(Excerpted data)

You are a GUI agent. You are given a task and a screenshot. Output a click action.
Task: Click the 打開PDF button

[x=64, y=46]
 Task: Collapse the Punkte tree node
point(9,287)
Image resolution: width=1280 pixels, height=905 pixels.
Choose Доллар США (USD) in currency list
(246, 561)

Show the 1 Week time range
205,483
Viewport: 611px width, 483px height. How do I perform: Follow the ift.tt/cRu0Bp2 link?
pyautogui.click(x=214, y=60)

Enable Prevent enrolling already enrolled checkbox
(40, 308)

(End Excerpted data)
(Excerpted data)

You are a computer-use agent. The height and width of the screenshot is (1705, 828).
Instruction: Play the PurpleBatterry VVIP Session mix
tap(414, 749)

(End Excerpted data)
(Excerpted data)

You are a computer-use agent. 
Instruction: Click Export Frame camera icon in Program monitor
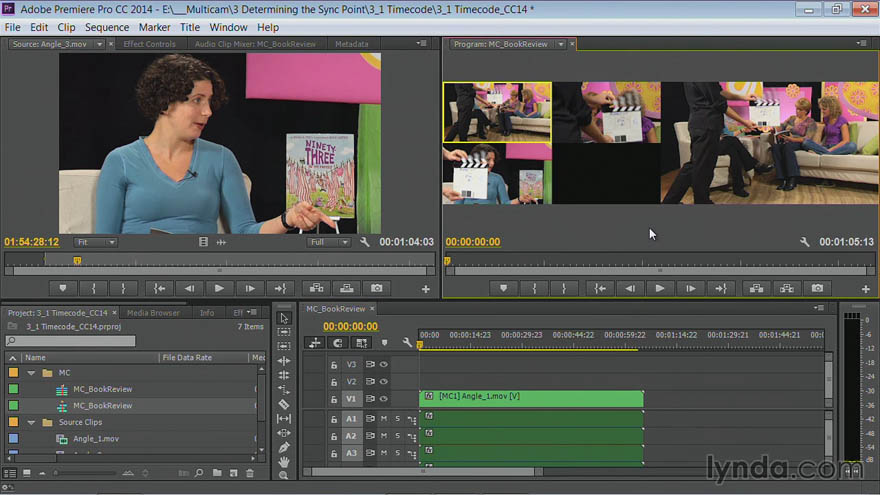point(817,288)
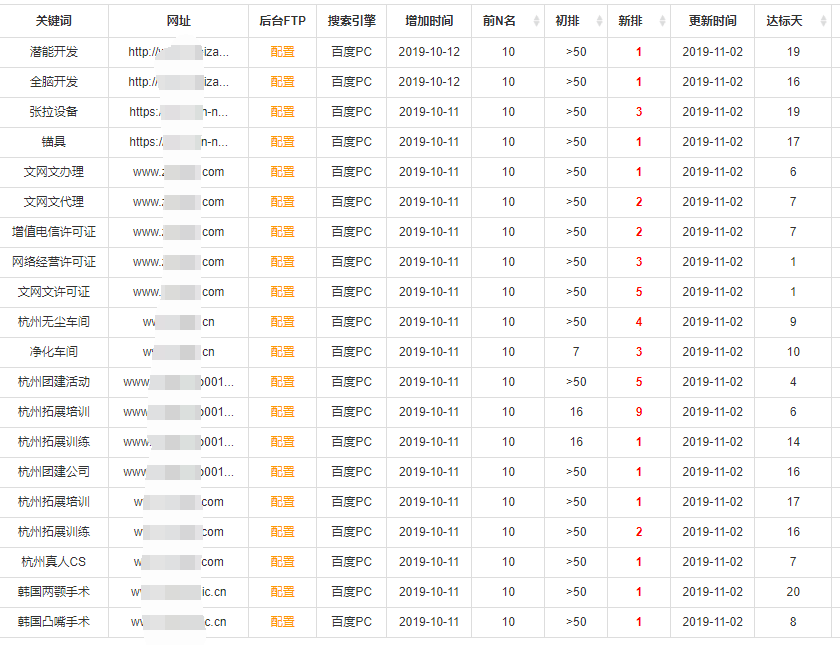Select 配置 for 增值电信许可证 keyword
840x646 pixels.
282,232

(End Excerpted data)

For every line in the data above that has the string "computer", return that line.

You are a computer-use agent. The height and width of the screenshot is (1705, 828).
You are a computer-use agent. 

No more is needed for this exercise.